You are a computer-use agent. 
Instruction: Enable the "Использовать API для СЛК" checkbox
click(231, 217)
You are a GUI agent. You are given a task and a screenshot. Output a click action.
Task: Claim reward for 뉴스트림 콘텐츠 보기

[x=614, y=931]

---

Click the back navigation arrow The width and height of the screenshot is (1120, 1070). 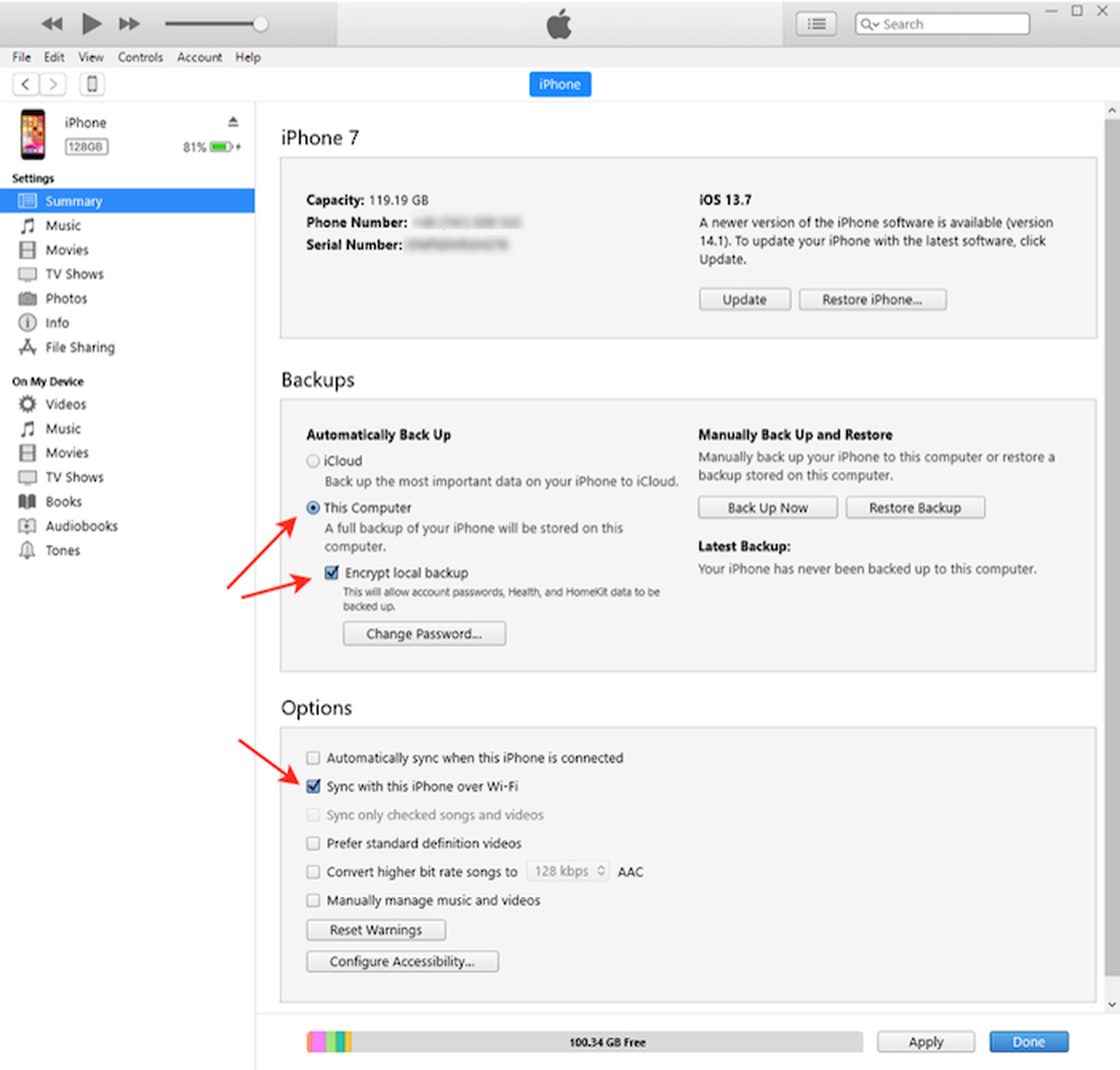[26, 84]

## Work request
Search the listing for the word "agent" and return each line that holds it.

## Answer space
You are a computer-use agent. 
You are a GUI agent. You are given a task and a screenshot. Output a click action.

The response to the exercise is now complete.